Leadership

Teaching Teachers During COVID-19

While COVID-19 has been an immense challenge for partnerships and their trainees, the move to remote training and remote teaching has stimulated deeper and more connected thinking about the ITE curriculum

This report by Ofsted looks into how the initial teacher education (ITE) sector has responded to COVID-19 and how the ITE curriculum has been developed. It finds that, while the move to remote education has, in some cases, stimulated deeper and more connected thinking about the curriculum, too few partnerships have a sufficiently ambitious curriculum that is well integrated across the partnership.

It also finds that, despite partnerships’ best efforts, trainees have had much reduced opportunity to teach in the classroom and therefore develop core knowledge and skills, such as behaviour management. Because of this, all trainees are likely to need some additional support in their first year as newly qualified teachers (NQTs), and possibly longer.

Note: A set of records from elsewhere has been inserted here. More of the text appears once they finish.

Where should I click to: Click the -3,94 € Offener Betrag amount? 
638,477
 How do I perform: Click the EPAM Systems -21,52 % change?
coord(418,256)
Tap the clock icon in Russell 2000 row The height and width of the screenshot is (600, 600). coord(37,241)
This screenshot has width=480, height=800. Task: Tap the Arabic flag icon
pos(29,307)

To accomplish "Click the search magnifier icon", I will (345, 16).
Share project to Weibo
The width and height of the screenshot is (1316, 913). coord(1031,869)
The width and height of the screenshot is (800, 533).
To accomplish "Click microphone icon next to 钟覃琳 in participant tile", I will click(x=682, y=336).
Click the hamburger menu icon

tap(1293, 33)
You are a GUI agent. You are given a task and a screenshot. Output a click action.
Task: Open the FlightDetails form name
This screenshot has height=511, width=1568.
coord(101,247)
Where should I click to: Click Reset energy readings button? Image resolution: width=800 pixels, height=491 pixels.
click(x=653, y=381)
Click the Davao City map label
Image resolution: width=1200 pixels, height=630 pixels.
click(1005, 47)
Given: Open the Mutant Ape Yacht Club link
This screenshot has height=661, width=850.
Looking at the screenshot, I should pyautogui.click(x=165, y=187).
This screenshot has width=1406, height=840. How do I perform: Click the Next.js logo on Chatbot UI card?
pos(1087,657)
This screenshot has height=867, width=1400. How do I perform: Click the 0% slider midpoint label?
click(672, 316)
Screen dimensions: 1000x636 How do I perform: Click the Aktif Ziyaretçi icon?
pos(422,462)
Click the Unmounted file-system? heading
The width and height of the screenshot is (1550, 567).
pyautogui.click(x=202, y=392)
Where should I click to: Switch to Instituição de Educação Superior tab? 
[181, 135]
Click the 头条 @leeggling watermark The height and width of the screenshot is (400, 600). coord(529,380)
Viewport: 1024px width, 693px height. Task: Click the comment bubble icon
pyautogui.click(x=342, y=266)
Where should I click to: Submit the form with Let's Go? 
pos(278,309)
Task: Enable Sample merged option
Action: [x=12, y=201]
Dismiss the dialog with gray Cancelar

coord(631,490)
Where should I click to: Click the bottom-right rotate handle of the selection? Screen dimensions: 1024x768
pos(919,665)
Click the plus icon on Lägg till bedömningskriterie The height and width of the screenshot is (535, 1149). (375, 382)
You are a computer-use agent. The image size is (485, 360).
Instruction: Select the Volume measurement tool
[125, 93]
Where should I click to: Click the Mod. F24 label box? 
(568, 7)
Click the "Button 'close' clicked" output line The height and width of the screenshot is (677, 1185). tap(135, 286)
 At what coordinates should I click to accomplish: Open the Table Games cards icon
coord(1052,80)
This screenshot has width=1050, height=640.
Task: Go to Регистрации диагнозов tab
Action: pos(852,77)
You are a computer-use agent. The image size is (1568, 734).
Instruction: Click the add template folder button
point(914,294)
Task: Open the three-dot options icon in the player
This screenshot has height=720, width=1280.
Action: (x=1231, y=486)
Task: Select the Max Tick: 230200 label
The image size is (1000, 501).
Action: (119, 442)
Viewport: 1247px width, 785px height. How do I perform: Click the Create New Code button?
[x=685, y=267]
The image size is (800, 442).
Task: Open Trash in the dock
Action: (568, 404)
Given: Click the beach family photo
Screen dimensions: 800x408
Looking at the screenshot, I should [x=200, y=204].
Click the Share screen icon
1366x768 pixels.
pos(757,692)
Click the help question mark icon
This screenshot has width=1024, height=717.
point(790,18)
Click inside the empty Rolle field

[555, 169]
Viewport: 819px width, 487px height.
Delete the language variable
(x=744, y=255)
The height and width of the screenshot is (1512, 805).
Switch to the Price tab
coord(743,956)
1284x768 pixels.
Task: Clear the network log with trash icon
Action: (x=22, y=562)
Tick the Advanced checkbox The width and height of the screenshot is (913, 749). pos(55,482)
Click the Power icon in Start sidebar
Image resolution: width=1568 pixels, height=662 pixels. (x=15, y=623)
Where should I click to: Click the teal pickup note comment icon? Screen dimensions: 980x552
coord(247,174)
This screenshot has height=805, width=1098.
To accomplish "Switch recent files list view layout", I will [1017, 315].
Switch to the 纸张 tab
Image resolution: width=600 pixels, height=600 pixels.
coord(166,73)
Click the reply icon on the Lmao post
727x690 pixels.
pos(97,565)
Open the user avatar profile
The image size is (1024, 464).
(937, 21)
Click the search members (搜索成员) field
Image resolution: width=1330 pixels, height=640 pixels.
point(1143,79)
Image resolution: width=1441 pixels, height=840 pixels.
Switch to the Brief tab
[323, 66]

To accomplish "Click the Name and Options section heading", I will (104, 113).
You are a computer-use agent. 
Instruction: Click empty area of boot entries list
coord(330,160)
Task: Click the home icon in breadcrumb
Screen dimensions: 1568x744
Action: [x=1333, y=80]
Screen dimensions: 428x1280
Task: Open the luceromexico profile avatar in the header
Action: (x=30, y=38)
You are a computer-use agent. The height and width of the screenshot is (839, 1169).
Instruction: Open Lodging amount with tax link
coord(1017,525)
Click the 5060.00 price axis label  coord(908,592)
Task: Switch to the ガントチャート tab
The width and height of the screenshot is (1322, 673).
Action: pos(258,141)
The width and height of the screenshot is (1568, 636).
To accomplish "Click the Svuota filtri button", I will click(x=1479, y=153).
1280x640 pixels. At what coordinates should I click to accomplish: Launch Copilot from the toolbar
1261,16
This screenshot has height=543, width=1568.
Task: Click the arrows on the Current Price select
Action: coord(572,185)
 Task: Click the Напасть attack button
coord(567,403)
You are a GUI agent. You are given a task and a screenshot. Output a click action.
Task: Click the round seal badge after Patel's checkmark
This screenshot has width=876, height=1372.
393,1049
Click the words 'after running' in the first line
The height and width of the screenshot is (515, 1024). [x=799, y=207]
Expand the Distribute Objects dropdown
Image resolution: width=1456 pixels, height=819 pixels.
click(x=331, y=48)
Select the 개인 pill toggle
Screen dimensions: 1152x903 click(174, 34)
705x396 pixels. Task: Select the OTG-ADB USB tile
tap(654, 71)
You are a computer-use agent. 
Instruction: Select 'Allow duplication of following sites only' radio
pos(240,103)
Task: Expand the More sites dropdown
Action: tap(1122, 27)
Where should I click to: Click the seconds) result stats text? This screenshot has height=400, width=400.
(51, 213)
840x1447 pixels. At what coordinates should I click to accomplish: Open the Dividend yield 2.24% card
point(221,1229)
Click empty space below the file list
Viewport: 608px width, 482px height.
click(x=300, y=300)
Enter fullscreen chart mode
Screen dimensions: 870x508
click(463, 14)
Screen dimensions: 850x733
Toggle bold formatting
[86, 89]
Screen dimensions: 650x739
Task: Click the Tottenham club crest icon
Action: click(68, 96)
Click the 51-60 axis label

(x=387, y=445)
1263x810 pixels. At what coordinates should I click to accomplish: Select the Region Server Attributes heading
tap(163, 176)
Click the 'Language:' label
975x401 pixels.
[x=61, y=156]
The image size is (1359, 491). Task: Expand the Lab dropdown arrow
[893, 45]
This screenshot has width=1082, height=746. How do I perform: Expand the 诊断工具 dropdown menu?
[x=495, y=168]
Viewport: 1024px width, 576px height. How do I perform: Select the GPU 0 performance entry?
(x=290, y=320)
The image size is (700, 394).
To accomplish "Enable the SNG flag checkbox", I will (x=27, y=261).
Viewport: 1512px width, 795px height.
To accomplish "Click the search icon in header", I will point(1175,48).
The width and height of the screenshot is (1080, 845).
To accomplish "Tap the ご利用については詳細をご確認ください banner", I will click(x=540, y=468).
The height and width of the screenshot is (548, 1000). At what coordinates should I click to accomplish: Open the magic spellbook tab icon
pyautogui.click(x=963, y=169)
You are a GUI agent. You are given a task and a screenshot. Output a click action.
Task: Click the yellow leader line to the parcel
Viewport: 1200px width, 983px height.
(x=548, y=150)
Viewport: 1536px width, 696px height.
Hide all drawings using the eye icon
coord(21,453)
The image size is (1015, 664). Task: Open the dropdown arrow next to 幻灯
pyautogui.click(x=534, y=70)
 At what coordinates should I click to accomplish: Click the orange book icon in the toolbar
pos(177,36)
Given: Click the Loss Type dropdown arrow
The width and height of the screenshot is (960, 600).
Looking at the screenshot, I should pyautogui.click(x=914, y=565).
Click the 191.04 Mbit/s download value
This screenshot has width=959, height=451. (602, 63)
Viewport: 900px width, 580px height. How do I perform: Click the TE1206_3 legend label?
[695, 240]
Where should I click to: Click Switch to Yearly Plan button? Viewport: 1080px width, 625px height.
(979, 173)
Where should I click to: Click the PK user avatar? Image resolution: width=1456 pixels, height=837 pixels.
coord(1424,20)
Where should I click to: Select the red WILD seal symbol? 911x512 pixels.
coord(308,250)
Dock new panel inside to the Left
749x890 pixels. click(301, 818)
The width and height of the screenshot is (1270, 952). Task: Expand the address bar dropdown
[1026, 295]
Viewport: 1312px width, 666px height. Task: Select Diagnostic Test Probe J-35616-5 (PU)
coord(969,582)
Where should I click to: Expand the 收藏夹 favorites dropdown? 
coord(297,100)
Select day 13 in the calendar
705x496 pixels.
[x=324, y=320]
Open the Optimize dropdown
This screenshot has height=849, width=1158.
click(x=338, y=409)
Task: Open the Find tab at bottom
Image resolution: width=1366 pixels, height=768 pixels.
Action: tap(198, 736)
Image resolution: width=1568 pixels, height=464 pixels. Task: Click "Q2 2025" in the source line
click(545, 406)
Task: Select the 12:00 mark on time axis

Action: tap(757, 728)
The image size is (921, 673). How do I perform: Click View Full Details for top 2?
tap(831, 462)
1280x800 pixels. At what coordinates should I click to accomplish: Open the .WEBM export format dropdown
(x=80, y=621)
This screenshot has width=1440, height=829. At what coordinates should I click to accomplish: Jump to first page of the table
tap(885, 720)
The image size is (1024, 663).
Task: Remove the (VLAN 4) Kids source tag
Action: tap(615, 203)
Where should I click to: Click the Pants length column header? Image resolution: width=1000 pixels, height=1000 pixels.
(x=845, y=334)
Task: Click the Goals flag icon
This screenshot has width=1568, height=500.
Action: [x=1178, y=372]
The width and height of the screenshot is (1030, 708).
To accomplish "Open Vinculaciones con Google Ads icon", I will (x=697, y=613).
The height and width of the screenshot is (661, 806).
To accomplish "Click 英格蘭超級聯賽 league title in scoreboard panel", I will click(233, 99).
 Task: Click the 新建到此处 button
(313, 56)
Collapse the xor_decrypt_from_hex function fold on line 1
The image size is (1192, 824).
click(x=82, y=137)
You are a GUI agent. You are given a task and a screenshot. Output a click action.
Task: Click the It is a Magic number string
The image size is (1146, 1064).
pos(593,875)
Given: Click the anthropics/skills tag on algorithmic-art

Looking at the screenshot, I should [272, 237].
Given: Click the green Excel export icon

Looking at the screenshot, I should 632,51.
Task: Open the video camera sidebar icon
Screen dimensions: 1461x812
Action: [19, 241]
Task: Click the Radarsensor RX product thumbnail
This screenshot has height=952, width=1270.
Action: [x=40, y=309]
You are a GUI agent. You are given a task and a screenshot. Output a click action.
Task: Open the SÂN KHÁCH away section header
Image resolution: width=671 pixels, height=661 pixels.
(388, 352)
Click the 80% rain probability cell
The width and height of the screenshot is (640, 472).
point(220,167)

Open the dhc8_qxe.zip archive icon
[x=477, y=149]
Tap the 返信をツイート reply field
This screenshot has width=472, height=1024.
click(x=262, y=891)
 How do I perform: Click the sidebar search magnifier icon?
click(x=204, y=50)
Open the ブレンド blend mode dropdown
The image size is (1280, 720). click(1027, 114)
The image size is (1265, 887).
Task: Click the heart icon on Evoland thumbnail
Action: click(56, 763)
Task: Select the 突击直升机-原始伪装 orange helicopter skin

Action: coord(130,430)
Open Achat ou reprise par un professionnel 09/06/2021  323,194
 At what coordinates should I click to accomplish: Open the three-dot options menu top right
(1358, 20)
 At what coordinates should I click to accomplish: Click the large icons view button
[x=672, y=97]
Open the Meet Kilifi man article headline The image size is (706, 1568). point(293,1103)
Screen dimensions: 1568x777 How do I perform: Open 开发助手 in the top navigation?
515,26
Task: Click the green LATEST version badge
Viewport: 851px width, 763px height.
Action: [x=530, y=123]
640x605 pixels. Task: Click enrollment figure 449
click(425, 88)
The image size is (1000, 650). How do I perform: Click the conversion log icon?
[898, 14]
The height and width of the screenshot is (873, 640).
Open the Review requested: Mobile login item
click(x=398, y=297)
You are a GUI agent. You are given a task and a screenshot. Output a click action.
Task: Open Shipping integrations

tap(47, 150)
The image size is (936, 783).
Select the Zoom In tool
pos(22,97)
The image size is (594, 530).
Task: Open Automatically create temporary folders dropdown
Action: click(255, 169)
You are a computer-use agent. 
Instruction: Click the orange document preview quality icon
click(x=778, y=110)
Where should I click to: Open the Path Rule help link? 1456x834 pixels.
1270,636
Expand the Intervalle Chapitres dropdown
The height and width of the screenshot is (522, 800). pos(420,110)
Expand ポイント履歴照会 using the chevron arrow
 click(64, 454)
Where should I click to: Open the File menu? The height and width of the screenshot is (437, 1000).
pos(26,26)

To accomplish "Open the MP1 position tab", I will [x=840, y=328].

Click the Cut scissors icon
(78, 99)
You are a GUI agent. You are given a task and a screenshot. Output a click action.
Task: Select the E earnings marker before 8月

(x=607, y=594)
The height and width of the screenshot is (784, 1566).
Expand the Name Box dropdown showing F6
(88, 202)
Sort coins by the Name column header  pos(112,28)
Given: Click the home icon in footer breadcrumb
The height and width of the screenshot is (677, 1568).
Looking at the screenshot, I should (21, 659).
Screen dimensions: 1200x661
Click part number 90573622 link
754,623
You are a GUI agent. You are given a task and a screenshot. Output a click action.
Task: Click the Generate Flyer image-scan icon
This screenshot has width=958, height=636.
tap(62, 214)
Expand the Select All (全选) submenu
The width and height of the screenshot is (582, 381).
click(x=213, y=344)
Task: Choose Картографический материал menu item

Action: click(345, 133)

There remains more for the ITE sector to improve, particularly in relation to partnerships’ curriculum development. Many partnerships need to develop a more ambitious curriculum that is better designed around subject and phase, more integrated across the partnership, and more informed by up-to-date and pertinent research.

Trainees have had a very different ITE experience over the last academic year. Despite the best efforts of many partnerships, too few have been able to have the full, rounded education that they would normally. In primary, too few have been able to teach SSP, and more generally trainees have not had the opportunity to develop classroom management skills. They will likely require some additional support next year and possibly further into the future.

Key Findings:

  • While COVID-19 has been an immense challenge for partnerships and their trainees, the move to remote training and remote teaching has, in some cases, stimulated deeper and more connected thinking about the ITE curriculum. Partnerships have generally either maintained or improved access to the ITE curriculum for those with caring responsibilities, and have worked particularly hard to support trainees in their emotional and mental well-being.
  • Too few partnerships have a sufficiently ambitious ITE curriculum. For example, only a minority of partnerships could demonstrate that they had incorporated trainees’ statutory minimum curriculum entitlement into their plans, and very few had gone beyond it.
  • Too many partnerships are overly reliant on the experiences that trainees gain through placements to provide ITE curriculum content in subjects and phases.
  • While many partnerships have found innovative methods for enabling trainees to make up for lost time in the classroom due to COVID-19, these efforts are unlikely to be enough to provide trainees with full and rounded ITE.
  • All trainees are likely to need some additional support in their first year as NQTs, and possibly longer, to make up for COVID-19-related losses.
  • The ITE sector must now develop stronger and more ambitious ITE curriculums. This means developing curriculums that are better designed around subject and phase, more integrated across the partnership, and more informed by up-to-date and pertinent research.